Personally i think dairy is the way to go. You can grow and sell crops or grow crops and feed the cows and get value from milk sold the value of the cows plus the calf she has also the value of the manure as fertilizer. Plus you can feed not so good feed to them and still make money also can utilize ground not suited to row crops and can graze crops. Plus everyday your always gaining and growing your operation and equity if managed properly.


----------



## Bgriffin856 (Nov 13, 2013)

Might be tough starting out up north with buying the quota on top of everything else.


----------



## ontario hay man (Jul 18, 2013)

Bgriffin856 said:


> Might be tough starting out up north with buying the quota on top of everything else.


Ya no shot here unless I win the lottery lol. I would probably just jump the border like the guy I know did. His farm is 5 miles from his old farm. Thats a decent price for milk I was told alot less but that wasnt true obviously.


----------



## Bgriffin856 (Nov 13, 2013)

Well depends on location and grade of milk also. Trucking is taken right out of the check before we get it. For example since we are farthest from the plants we get charged the same flat rate just for them to stop plus the highest rate per hundred for hauling. Plus some but not much is taken out for promotion and advertising.
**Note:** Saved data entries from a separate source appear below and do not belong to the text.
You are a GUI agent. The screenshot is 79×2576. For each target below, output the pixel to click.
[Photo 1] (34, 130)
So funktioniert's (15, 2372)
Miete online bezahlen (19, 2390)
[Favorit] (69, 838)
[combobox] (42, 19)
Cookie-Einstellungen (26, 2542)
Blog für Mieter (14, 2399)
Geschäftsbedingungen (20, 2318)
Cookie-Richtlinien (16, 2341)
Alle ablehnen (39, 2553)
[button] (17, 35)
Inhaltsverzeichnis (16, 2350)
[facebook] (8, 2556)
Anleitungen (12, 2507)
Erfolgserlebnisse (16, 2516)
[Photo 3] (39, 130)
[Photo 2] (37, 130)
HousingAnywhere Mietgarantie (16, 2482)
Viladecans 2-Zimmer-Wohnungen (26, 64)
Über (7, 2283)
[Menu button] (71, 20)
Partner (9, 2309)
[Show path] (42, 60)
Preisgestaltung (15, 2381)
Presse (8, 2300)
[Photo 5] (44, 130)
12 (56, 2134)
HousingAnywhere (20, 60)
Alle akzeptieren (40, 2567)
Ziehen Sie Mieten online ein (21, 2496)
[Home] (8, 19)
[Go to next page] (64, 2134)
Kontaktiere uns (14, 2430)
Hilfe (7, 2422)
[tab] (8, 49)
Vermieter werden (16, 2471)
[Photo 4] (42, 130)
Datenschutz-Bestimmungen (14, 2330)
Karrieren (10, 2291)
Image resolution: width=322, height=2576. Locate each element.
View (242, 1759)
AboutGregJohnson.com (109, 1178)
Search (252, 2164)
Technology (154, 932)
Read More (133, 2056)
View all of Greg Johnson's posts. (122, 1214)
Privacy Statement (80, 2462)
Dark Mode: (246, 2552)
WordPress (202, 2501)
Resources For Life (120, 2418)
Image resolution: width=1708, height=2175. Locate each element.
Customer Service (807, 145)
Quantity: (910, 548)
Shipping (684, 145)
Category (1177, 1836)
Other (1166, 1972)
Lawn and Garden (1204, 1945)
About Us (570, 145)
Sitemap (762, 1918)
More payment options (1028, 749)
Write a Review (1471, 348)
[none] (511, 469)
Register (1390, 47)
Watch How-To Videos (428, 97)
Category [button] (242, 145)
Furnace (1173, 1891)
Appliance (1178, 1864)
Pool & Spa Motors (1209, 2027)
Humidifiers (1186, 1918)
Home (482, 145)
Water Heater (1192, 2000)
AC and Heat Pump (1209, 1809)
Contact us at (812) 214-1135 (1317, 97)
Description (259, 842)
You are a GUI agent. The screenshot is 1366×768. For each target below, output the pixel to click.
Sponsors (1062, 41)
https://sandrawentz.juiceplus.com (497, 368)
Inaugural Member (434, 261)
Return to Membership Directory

New York seems like a good dairy state if you can afford the taxes.


----------



## ontario hay man (Jul 18, 2013)

I might have to wander down to see you and a few others for advice about setting up down there. Even if I dont start milking I love seeing others setups.


----------



## Bgriffin856 (Nov 13, 2013)

I also like checking out other operations and keep an open mind to learning everything i can to improve my operation. One reason i like going to auctions lol sometimes makes me feel fortunate for what i have


----------